= PROBLEM TO SOLVE =
If pictures appear, leave them out, and return exactly the lines from the one holding "The height and" through the last line of the listing below.

= GIVEN DATA =
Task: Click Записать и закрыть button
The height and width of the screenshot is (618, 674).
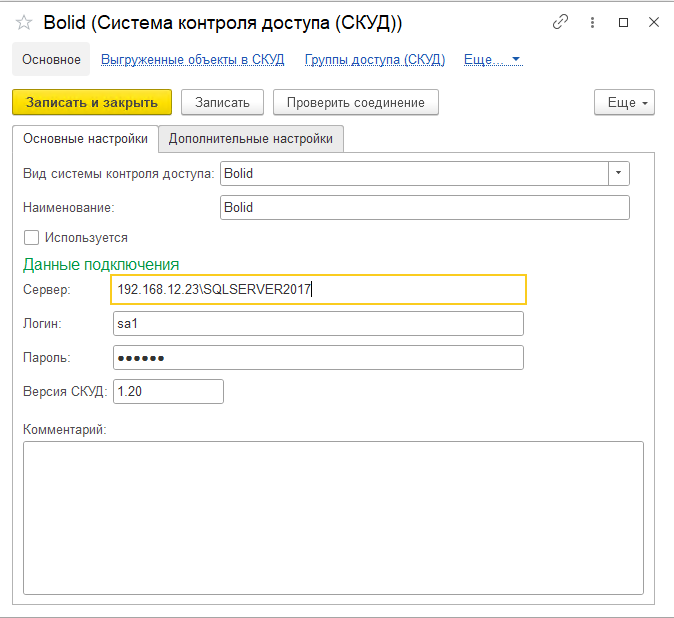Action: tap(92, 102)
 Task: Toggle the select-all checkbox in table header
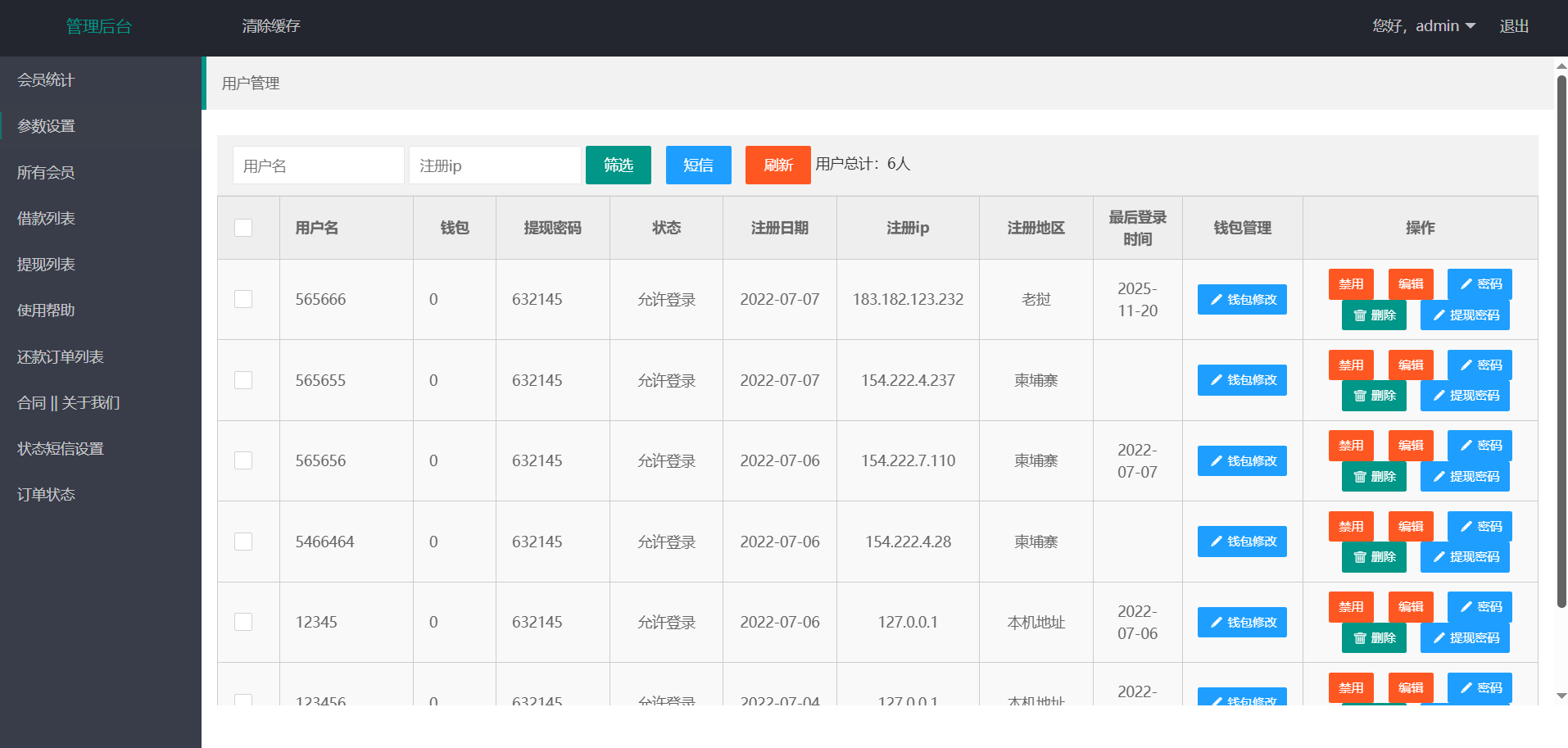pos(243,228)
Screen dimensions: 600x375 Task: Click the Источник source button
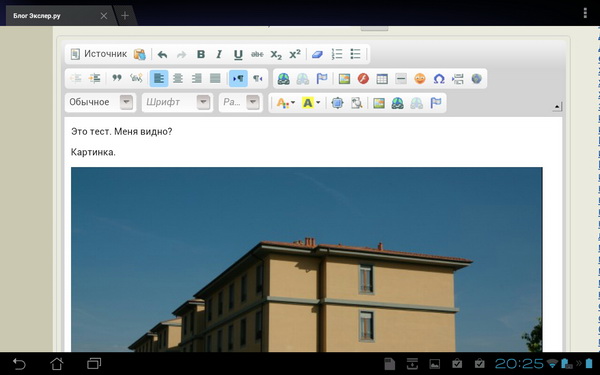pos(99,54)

= RESULT BELOW =
The height and width of the screenshot is (618, 674).
Action: tap(92, 102)
 Task: Toggle the select-all checkbox in table header
pos(243,228)
Screen dimensions: 600x375 Task: Click the Источник source button
pos(99,54)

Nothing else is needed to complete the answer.